OBJECTIVE:
Can you put the data from the line containing "The image size is (784, 1568)." through the line containing "Action: tap(91, 22)", both included, into a numbered list? Skip blank lines and leave the pictures out.

MATERIAL SUPPLIED:

====================

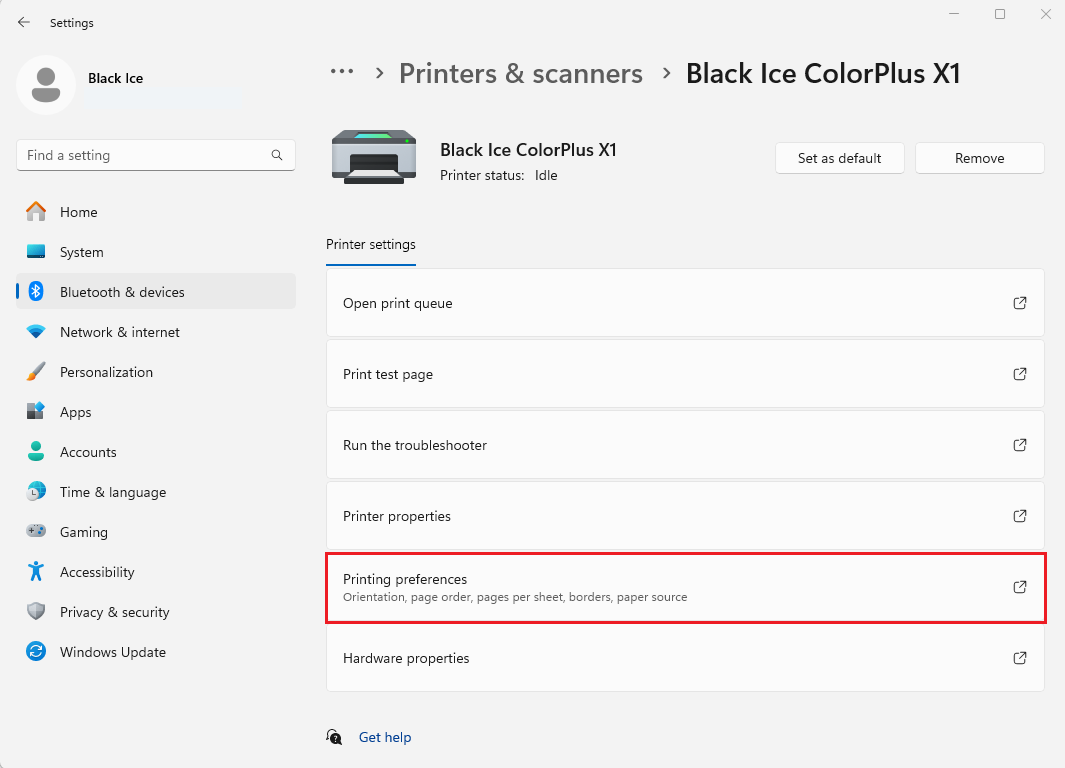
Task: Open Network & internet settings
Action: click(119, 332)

====================

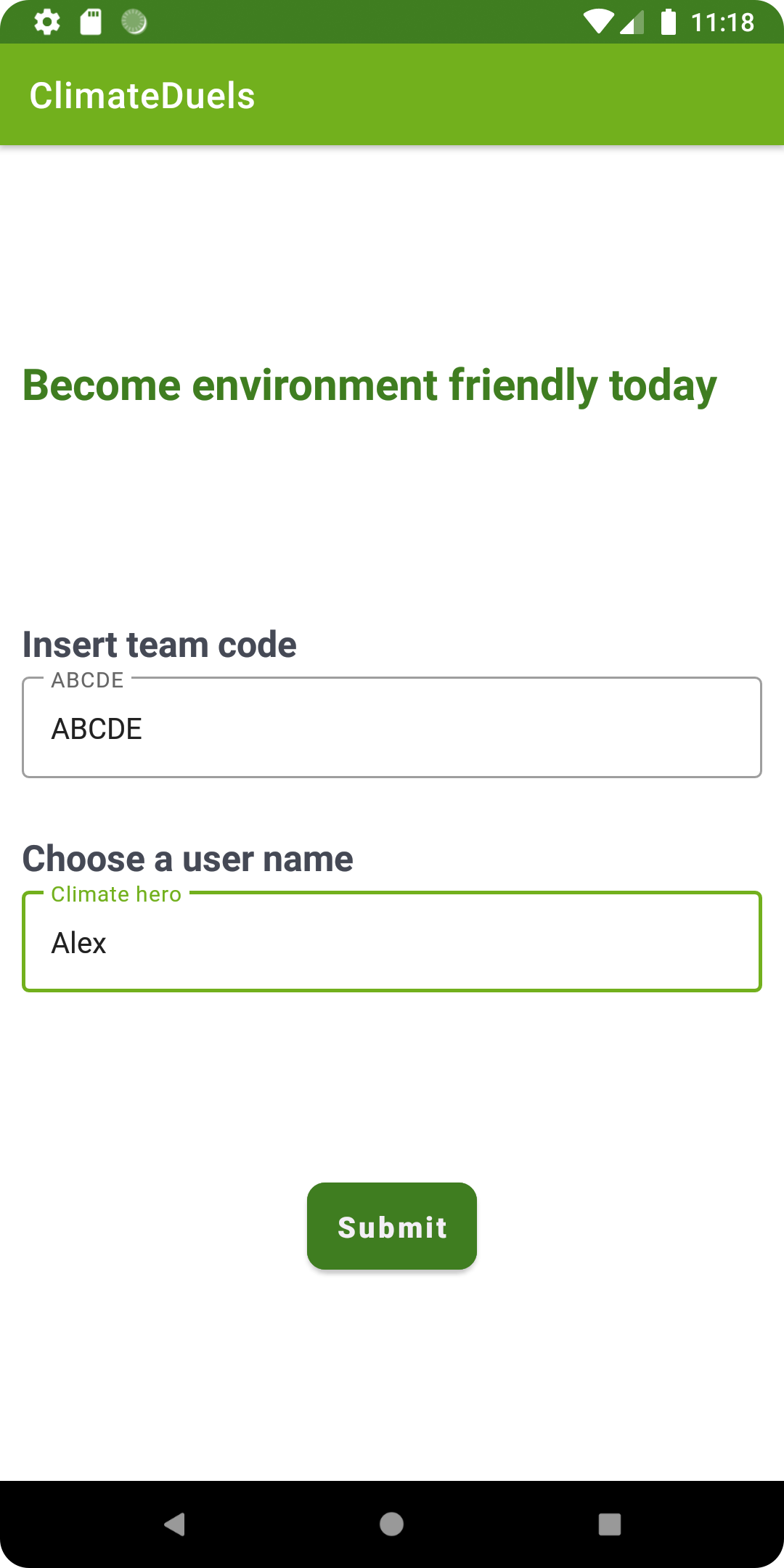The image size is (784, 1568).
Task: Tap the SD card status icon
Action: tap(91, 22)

====================

WRITTEN RESPONSE:
1. The image size is (784, 1568).
2. Task: Tap the SD card status icon
3. Action: tap(91, 22)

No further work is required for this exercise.